Rational Rations Part 1
An Introduction to Civil War Field Rations
by Paul Winslow
There is one topic that most reenactors actively avoid–“GRUB”. Yes, rations can take the steam out of any period-specific discussion. Why delve into a topic populated by terms such as “iron biscuits”, “salt horse”, “worm soup”, etc. Indeed, why even ponder such things when sponsors provide rations, and there are Twinkies, Pop Tarts, and jerky to be had? The fact is that chow, good or bad, or the lack of it, was a major aspect in the life of those soldiers. These articles are not intended to convert you to a diet of salt pork, beans, and hardtack, but to demystify Civil War rations.
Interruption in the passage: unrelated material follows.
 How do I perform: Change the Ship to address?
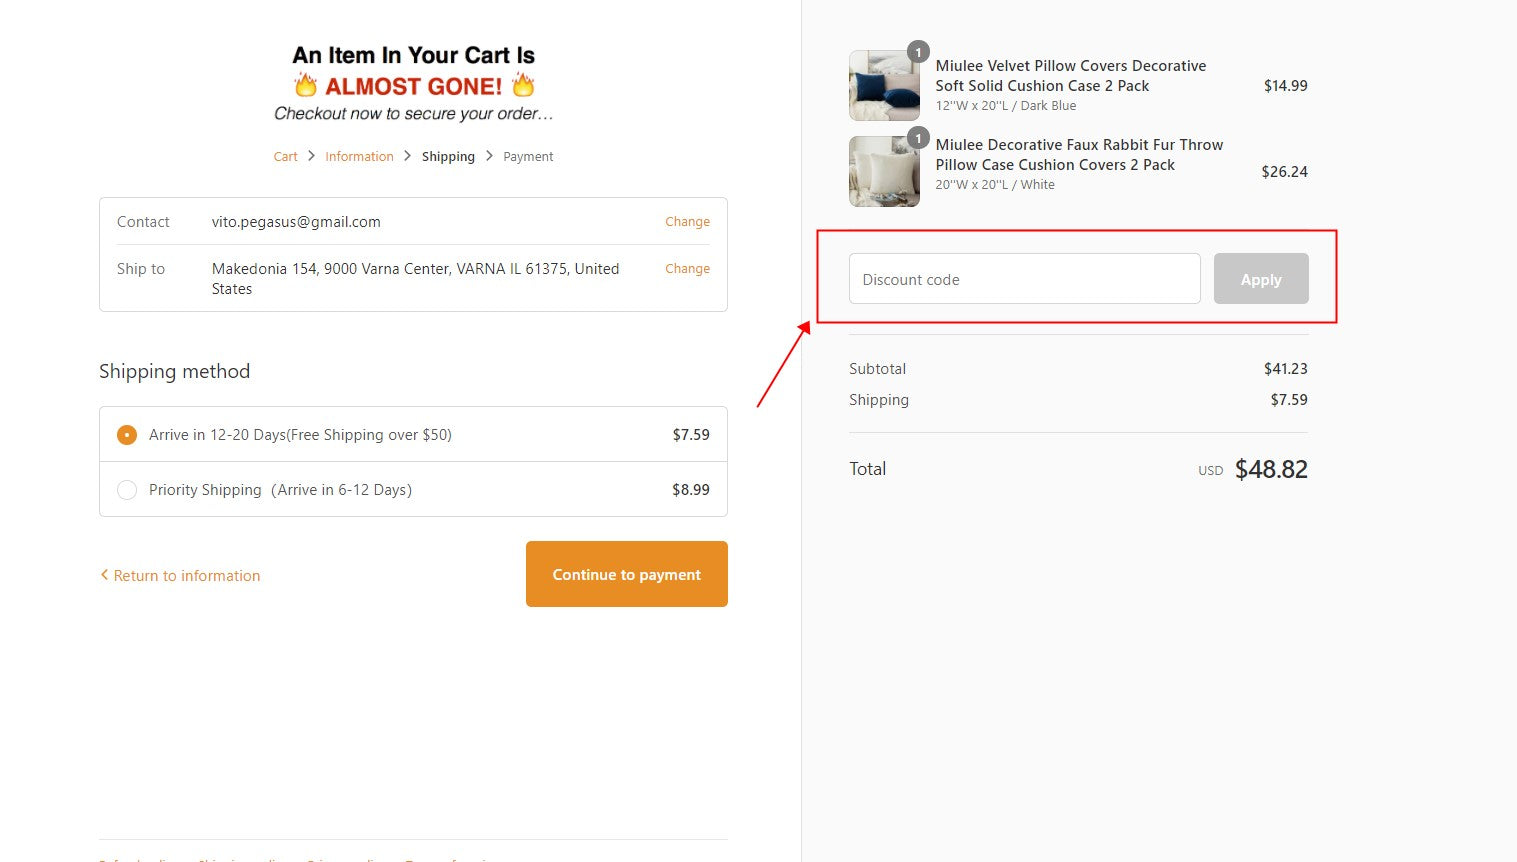(687, 269)
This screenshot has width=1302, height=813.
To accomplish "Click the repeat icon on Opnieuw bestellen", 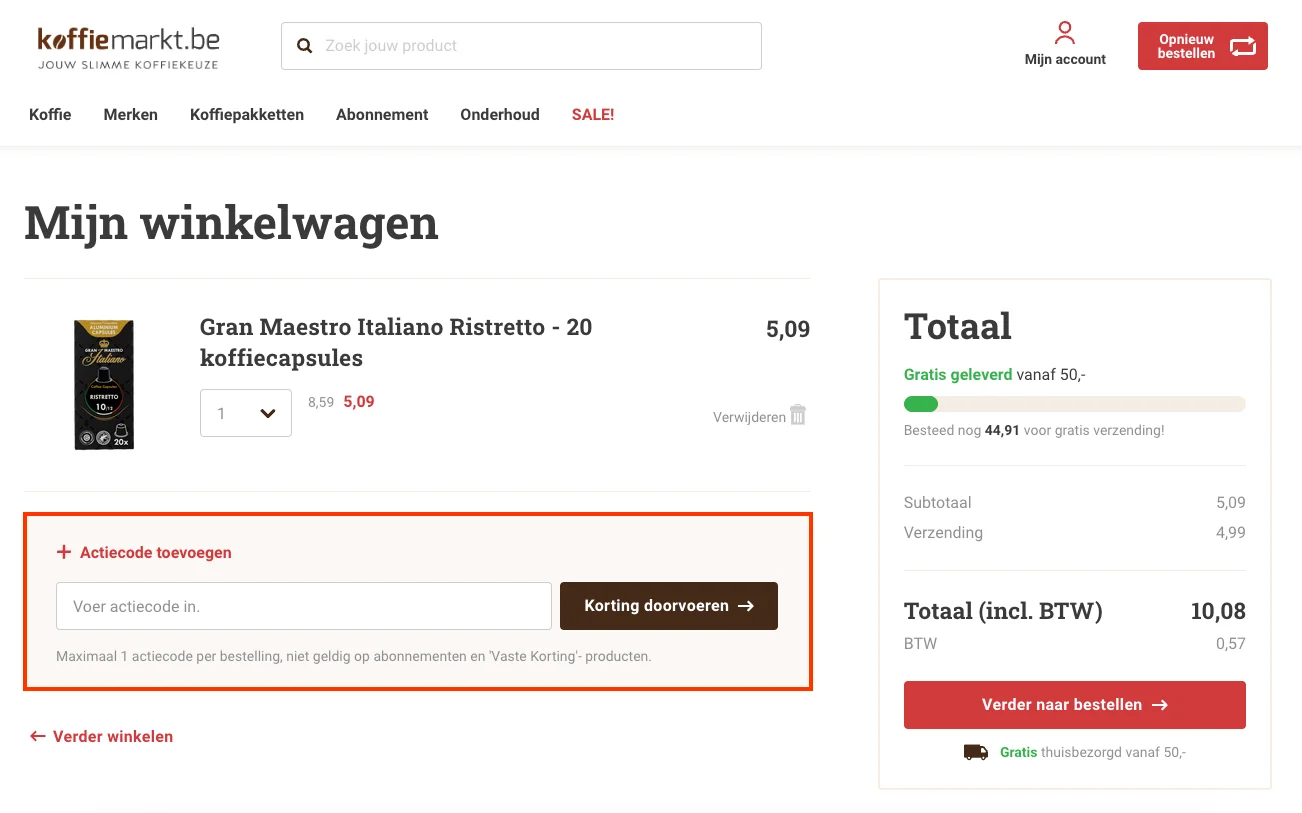I will (x=1242, y=46).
If you feel compelled to change your reenacting diet after reading this, all the better.
The Civil War soldier’s field ration offered roughly 3,000 calories a day, the same caloric content of the modern MRE. Soldiers, modern or historic, needed the energy it provided to march, drill, or fight. The preservation techniques of the period dictated that everything had to be dried or salted. It is true that canning was well developed, but the weight of canned goods made them impractical.
Salt pork or bacon, in the amount of one pound, or one and one-half pounds salted or fresh beef, was the daily meat ration. One pound of bread came as hardtack, a loaf of bread, or a pound of flour. Dried pepper (red), cider vinegar, and occasionally an onion and/or a potato rounded out the ration. While Companies had funds to buy fresh meat and vegetables, it was seldom done, because they were simply not available, or the officer in charge of the fund was a crook. This lack of green vegetable led to many health problems, including night-blindness (sorry about that, Stonewall).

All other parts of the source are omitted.